┌─ Page text

I have a dataframe
import pandas as pd
iris=pd.read_csv("https://gist.githubusercontent.com/netj/8836201/raw/6f9306ad21398ea43cba4f7d537619d0e07d5ae3/iris.csv")
iris.tail(5)
iris.head(5)
From iris
dataframe I derived df_setosa
,df_virginica
, and df_versicolor
dataframes
df_setosa = iris[iris['variety'] == 'Setosa']
df_virginica = iris[iris['variety'] == 'Virginica']
df_versicolor = iris[iris['variety'] == 'Versicolor']
# paste the corresponding variety name as the suffix to each dataframe
df_setosa = df_setosa.add_suffix('_setosa')
df_virginica = df_virginica.add_suffix('_virginica')
df_versicolor = df_versicolor.add_suffix('_versicolor')
print(df_virginica.columns)
print(df_versicolor.columns)
print(df_setosa.columns)
print(df_setosa.shape) # 50 row by 5 columns
print(df_versicolor.shape) # 50 rows by 5 columns
print(df_virginica.shape) # 50 rows by 5 columns
Since each dataframe has shape of (50,5)
, I want to concatenate (or as we say in R cbind) the three dataframes.

└─
┌─ Record excerpts

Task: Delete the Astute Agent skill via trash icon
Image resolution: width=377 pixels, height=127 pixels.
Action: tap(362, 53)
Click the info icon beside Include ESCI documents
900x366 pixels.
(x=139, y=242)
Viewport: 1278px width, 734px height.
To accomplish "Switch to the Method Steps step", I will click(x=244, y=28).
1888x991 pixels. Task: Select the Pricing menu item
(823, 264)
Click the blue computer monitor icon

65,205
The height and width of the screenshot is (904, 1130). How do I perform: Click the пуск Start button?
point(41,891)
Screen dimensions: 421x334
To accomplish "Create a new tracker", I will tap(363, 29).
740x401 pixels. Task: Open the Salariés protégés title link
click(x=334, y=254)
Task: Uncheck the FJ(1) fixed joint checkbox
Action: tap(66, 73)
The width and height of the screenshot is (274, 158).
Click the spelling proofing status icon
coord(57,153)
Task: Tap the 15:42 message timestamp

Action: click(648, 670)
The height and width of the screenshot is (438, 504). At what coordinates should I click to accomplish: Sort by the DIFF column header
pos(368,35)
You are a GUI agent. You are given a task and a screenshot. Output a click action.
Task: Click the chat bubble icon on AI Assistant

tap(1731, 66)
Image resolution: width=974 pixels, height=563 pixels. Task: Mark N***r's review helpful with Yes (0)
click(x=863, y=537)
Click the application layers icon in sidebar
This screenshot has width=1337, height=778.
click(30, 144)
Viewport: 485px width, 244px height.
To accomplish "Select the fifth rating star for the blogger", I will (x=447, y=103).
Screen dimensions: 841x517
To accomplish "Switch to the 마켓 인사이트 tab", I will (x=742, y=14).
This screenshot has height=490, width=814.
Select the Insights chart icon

└─

▶ Requirement 1:
In the pandas post, what shape does each of the three derived dataframes have?
▶ Requirement 2:
Continue the pandas post from its last sentence.
The data have nothing to do with the pandas post.

▶ Expected answer 1:
Each has a shape of (50, 5): 50 rows by 5 columns.

▶ Expected answer 2:
My attempt:
#### I need help concatenating the three dataframes
concat_df = pd.concat([df_setosa,df_virginica,df_versicolor]) # this returns a lot of NaN
concat_df.shape # this returns a shape of 150 rows by 15 columns instead of 50 rows by 15 columns
The concat_df
should have a 50 rows by 15 columns
shape
Thanks in advance
CodePudding user response:
When you create the "sub" dataframes, reset their indexes, since there's no reason to keep the index of the original iris set in this case
df_setosa = iris[iris['variety'] == 'Setosa'].reset_index(drop=True)
df_virginica = iris[iris['variety'] == 'Virginica'].reset_index(drop=True)
df_versicolor = iris[iris['variety'] == 'Versicolor'].reset_index(drop=True)
Then when you concat, make sure you concat horizontally by setting "axis" argument to 1, like so:
concat_df = pd.concat([df_setosa,df_virginica,df_versicolor], axis=1)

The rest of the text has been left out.